Print version ISSN 1677-0471On-line version ISSN 2175-3431

Aval. psicol. vol.14 no.3 Itatiba Dec. 2015

 

 

A quarta edição do teste WAIS

 

WAIS fourth edition

 

La cuarta edición del test WAIS

 

 

Vera Lúcia Marques de Figueiredo1, I; Francisco Antonio Soto VidalII; Elizabeth do NascimentoIII

IUniversidade Católica de Pelotas
IIPrefeitura Municipal de Pelotas
IIIUniversidade Federal de Minas Gerais

 

 


RESUMO

Ao longo de décadas, as escalas Wechsler de Inteligência têm sido periodicamente revisadas, buscando-se o aprimoramento na avaliação da inteligência, tanto em crianças quanto em adultos. O objetivo desta nota é apresentar a quarta edição da versão para adultos, WAISIV, publicada originalmente nos Estados Unidos da América, em 2008. Destacam-se as modificações introduzidas quanto à estrutura, composição e os novos escores de processo para interpretação de resultados. As atualizações dessas escalas de inteligência tendem a ajustar a avaliação cognitiva com as teorias psicométricas atuais e a incrementar a utilidade clínica, particularmente na área neuropsicológica.

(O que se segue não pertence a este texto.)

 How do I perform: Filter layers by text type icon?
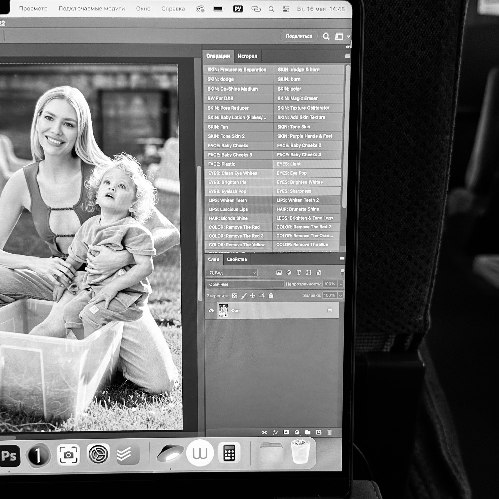coord(299,272)
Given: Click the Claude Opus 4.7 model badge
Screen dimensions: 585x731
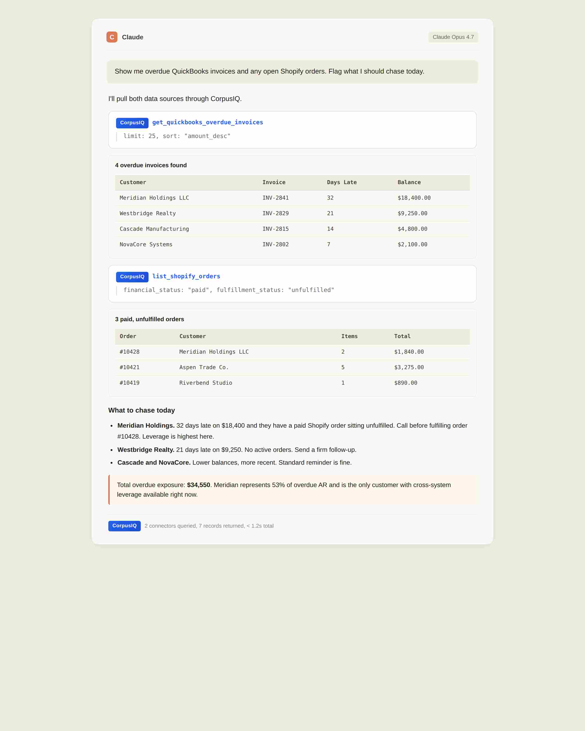Looking at the screenshot, I should coord(453,37).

Palavras-chave: WAIS-IV; avaliação psicológica; inteligência; cognição.


ABSTRACT

For decades, the Wechsler Intelligence Scales have been periodically reviewed in search of improvements in the assessment of intelligence, both in children and adults. The purpose of this Technical Note is to present the fourth edition of the Wechsler Intelligence Scale for Adults (WAIS-IV), originally published in the United States, in 2008. It presents the major changes in the structure and composition of WAIS-IV and its new process scores. Updates of these intelligence scales tend to adjust the cognitive assessment with current psychometric theories and to increase the clinical utility, particularly in the neuropsychological area.

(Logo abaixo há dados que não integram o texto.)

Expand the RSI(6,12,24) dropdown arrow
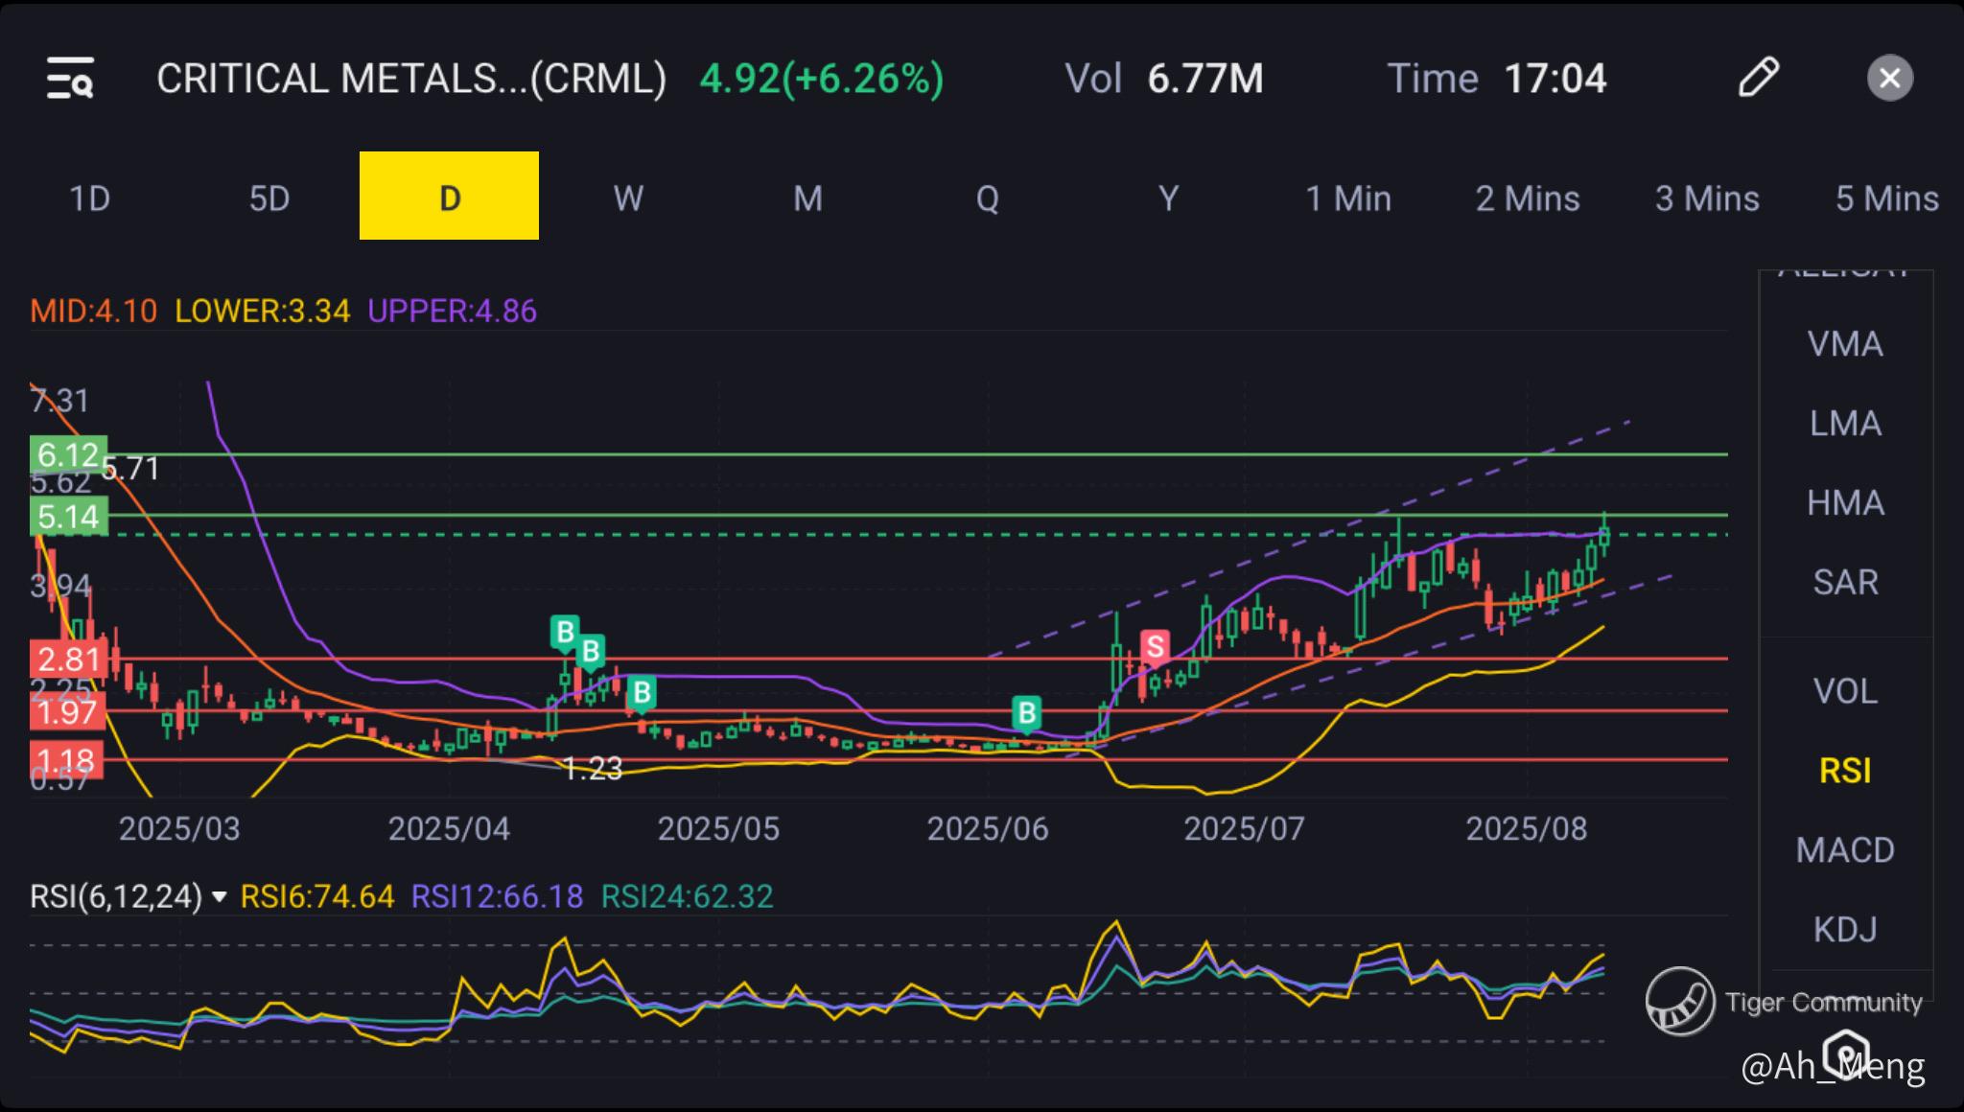 [219, 897]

Keywords: WAIS-IV; psychology assessment; intelligence; cognition.


RESUMEN

A lo largo de décadas, las Escalas Wechsler de Inteligencia han sido periódicamente revisadas, en busca del perfeccionamiento de la evaluación de la inteligencia, tanto en niños como en adultos. La finalidad de esta Nota Técnica es presentar la cuarta edición de la versión adulta, el WAIS-IV, publicada originalmente en los Estados Unidos de Norteamérica, el año 2008. El texto destaca las importantes modificaciones introducidas al test en cuanto a su estrutura, composición y los nuevos puntajes de proceso para la interpretación de resultados. Se confirma la tendencia de las Escalas Wechsler para promover refinamientos que posibiliten la evaluación cognitiva en mayor sintonía con las teorías psicométricas actuales y que contribuyan a mejorar la utilidad clínica, especialmente en el contexto de la evaluación neuropsicológica.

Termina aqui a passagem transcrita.